去年発表されたRadeon RX 6000シリーズと同時に、登場が予告されていたAMD版のDLSSこと、Fidelity FX Super Resolution (FSR)ですが、遂に6月22日に正式ローンチとなります。そして、このFSRですが何とNVIDIA製グラフィックスカードにも対応します。

NVIDIA DLSSに対抗するAMD FidelityFX Super Resolution (FSR)

近年発売されるゲームでは、解像度が4Kと大きく向上する中で、レイトレーシングを筆頭とする複雑な処理が多様され、一部の超ハイエンドモデルを除いては、高い解像度で高いフレームレートを維持するのは難しくなっています。
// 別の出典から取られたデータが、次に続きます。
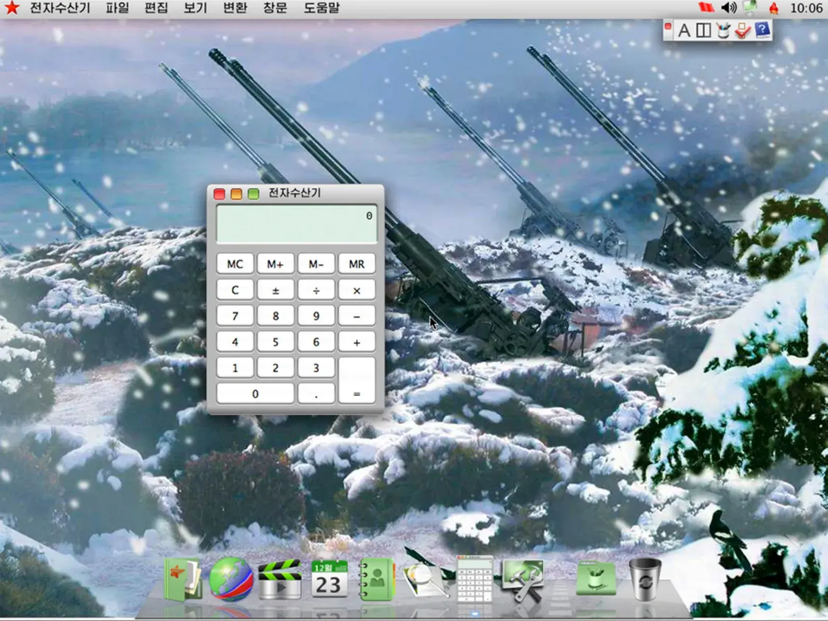Open the green address book in dock
The width and height of the screenshot is (828, 621).
[x=377, y=579]
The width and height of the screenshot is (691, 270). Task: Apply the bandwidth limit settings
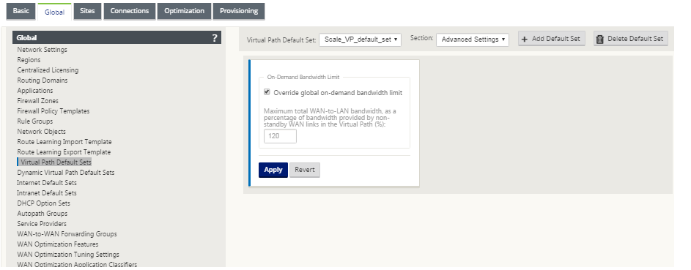[x=273, y=170]
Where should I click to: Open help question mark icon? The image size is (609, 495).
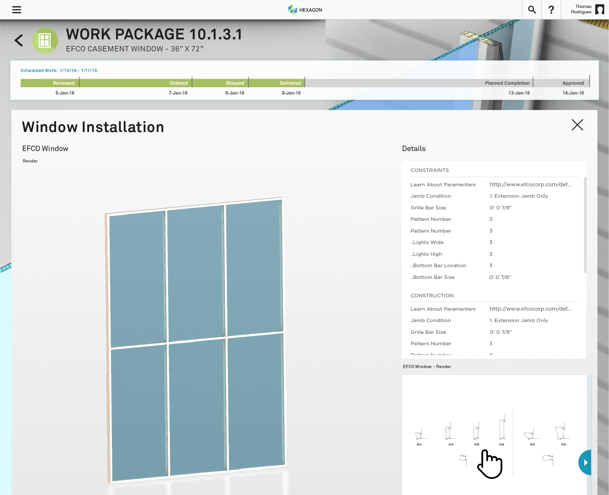point(551,10)
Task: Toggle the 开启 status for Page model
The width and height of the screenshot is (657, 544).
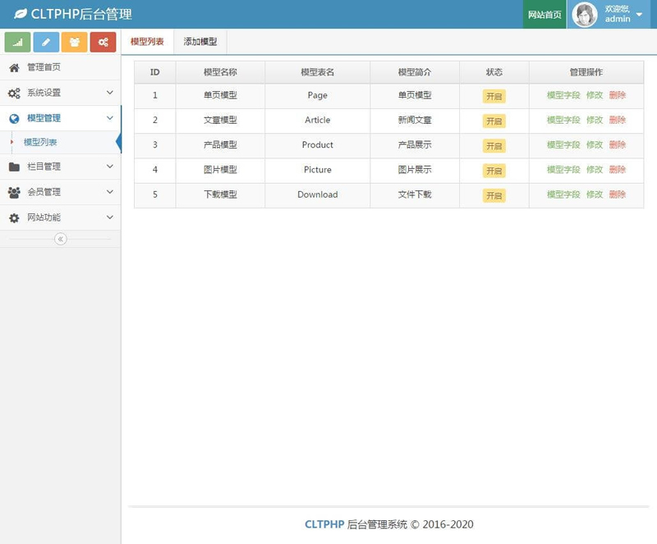Action: pos(494,96)
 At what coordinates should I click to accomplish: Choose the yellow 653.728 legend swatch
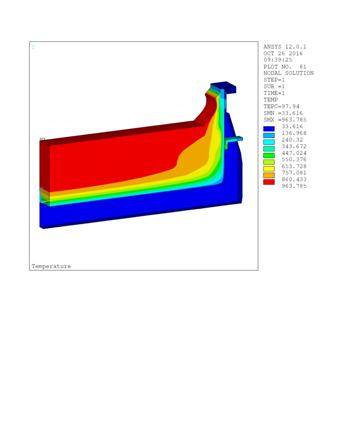pyautogui.click(x=269, y=169)
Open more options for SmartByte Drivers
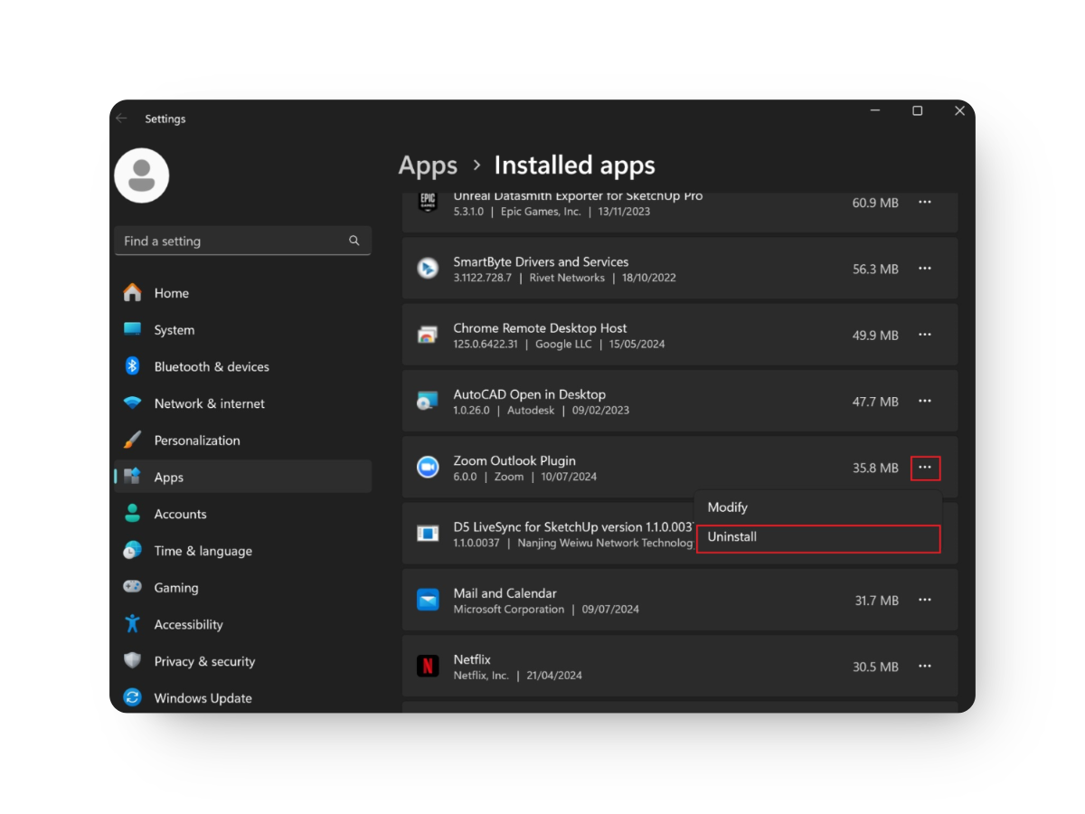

そこで、低い解像度で描写したグラフィックスを、4Kなどにアップコンバートする技術が近年開発され、リードしているのがNVIDIAのDLSSと呼ばれる技術です。この技術が初めて導入されたのはRTX 2000シリーズ登場時でDLSS 1.0として登場しました。しかし、当初は画質がボケボケ、かつ大きなパフォーマンス向上が無かったため不評に終わりました。しかし、DLSS 2.0の登場によりこの技術は使えるモノとなり、今ではCyberpunk 2077など一部のAAAタイトルに導入されており、画質の劣化を最小限に留めながら1.2~1.5倍程度のFPS向上が見込まれます。

このように、NVIDIAがリードしているDLSSに似た技術として、AMDはFidelity FX Super Resolution (FSR)を去年11月にRadeon RX 6000シリーズと同時に発表しましたが、遂に6月22日に正式ローンチされます。

DLSSより簡単に対応、1.5倍程度のFPS向上

AMDの発表によると、FSRには4つのモードが搭載され、画質が高い順にUltra Quality、Quality、Balanced、Performanceとなっています。デモが行われたGodfallでは、レイトレーシングありの4K解像度では、FSR無しが49FPS(100%)、Ultra Qualityが78FPS (+159%)、Qualityで99FPS (202%)、Balancedで120FPS(253%)、Performanceで150FPS(306%)となっています。

画質に関しては、Youtubeでのデモ動画のみとなっているため、ネイティブ解像度との比較やDLSSに対しての優位性は不明ですが、パフォーマンス面だけ見ればかなり効果的であると言えます。

開発面ではAMDは10を超えるゲームスタジオと協力をしているとの事で、どのタイトルで対応されるかは6月22日ごろに発表される見通しとなっています。AMDによると、FSRが対応するAPIはDirect12のみならず、VulkanとDirect11にも対応するとの事で、様々なプラットフォームで利用が可能になるとの事です。

GPUが買えない人にも朗報。GTX 1000シリーズにも対応

このAMD FSRですが、なんとNVIDIAのGeForceシリーズにも対応がされるとの事です。

Steamのハードウェア調査で堂々の1位をキープしているGTX 1060を利用したデモが行われており、タイトルはGodfallで設定は1440pのEPICプリセットで行われています。パフォーマンスはFSR OFFでは27FPSである一方、FSR Qualityモードでは38FPS (41%)のパフォーマンス向上が記録されています。

最新のグラフィックスカードを買いたくても、入手できない人にとっては、AMDのこの対応はある意味神対応と言えるかもしれません。

 

FSRの発表では主にPCでのゲーミングに焦点を当てた発表となっていますが、RDNA2アーキテクチャーを採用するXbox Series X や PlayStation 5でもFSRは利用可能になると見られており、コンソールではどのような対応が行われるのか注目です。FSRのパフォーマンスについては、伸び率が大きくあとは画質がどの程度維持されているのかが注目したいポイントになりますが、恐らく6月22日になれば多くのレビューアーが取り上げると思いますのでリリース日は要注目です。